Will my knowledge of trig be sufficient when I take Calc II in the spring?

You need to understand Inverse functions, particularly inverse trigonometric functions, polar coordinates and their graphs, and the identities.

I can barely remember them myself, but I know how to derive them. Their is a near derivation that involves the use of 2 unit circles. From this you can get all the trigonometric identities. I recommend you google it.

For example, I can never remember cos(a)sin(b). But I know sin(a+b)=sin(a)cos(b)+cos(a)sin(b) and sin(a-b)=sin(a)cos(b)-cos(a)sin(b). Now, sin(a+b)-sin(a-b)=2cos(a)sin(b).
Now divide by 2 on both sides of the equation and woohoo we get that identity. It is not very hard.
 

Related to Trig Identities: How to Ace Calc II Without Memorizing Every Identity

1. What are the basic trigonometric identities that we need to know in Calculus II?

In Calculus II, we commonly use the basic trigonometric identities such as sine, cosine, tangent, cotangent, secant, and cosecant. These identities are useful in simplifying complex trigonometric expressions and solving integrals.

2. How do we prove trigonometric identities in Calculus II?

To prove a trigonometric identity, we use various algebraic techniques such as factoring, expanding, and substitution. We also use the properties of trigonometric functions, such as the Pythagorean identities, to simplify the expressions and show that they are equivalent.

3. What is the difference between sum and difference identities in Calculus II?

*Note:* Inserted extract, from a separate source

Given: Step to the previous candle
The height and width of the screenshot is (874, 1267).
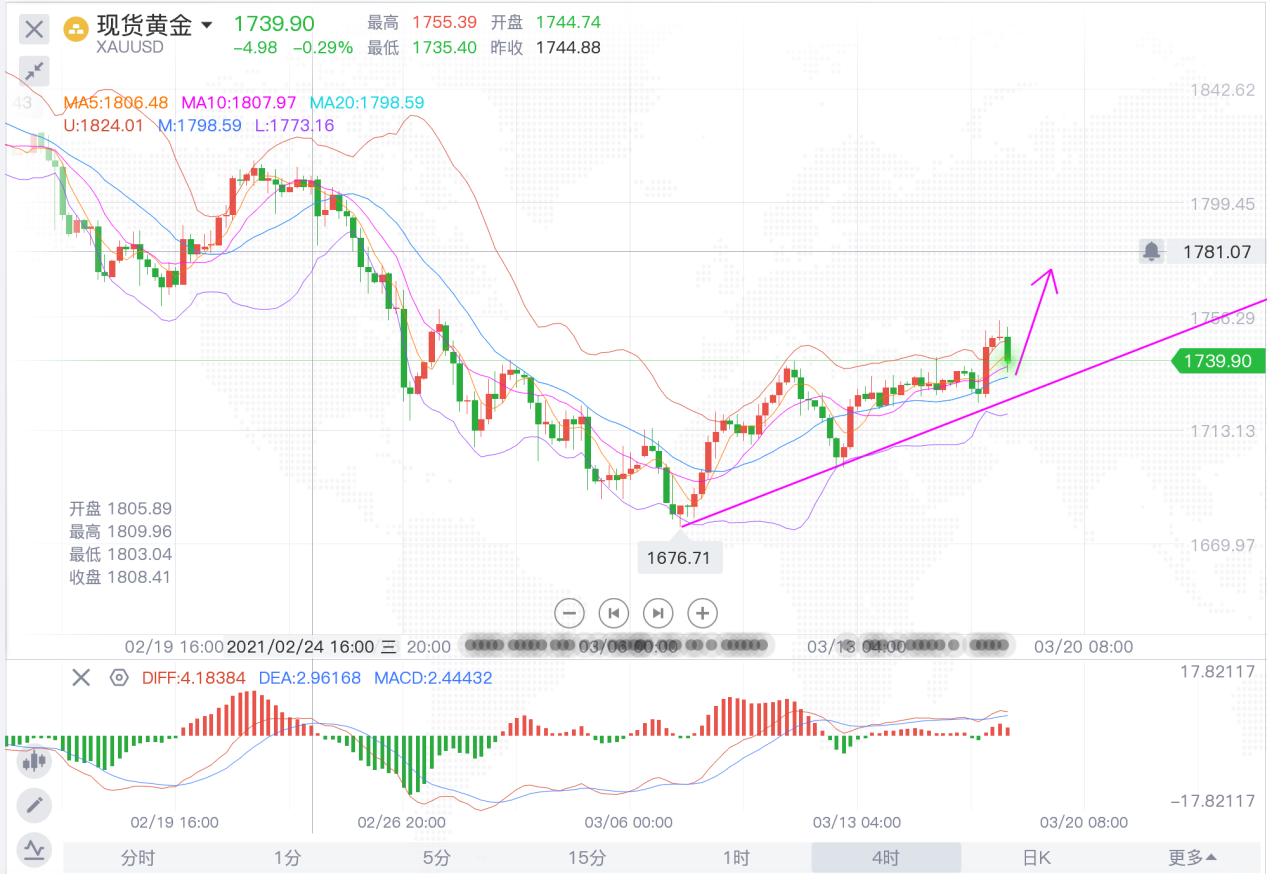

The sum identities are used to find the trigonometric function of the sum of two angles, while the difference identities are used to find the trigonometric function of the difference of two angles. Sum identities include the double angle formulas, while the difference identities include the half angle formulas.

4. How do we use trigonometric identities in solving integrals?

Trigonometric identities are used in solving integrals by simplifying the integrand into a form that can be easily integrated. This is particularly useful when we have trigonometric functions raised to powers or when the integrand contains multiple trigonometric functions.

5. Are there any common mistakes to avoid when using trigonometric identities in Calculus II?

One common mistake to avoid is using the wrong trigonometric identity or misapplying the correct one. It is important to carefully match the given expression with the correct identity and to also make sure that any substitutions or simplifications are done correctly. Additionally, it is important to be familiar with the basic trigonometric identities and their corresponding graphs to avoid errors in calculations.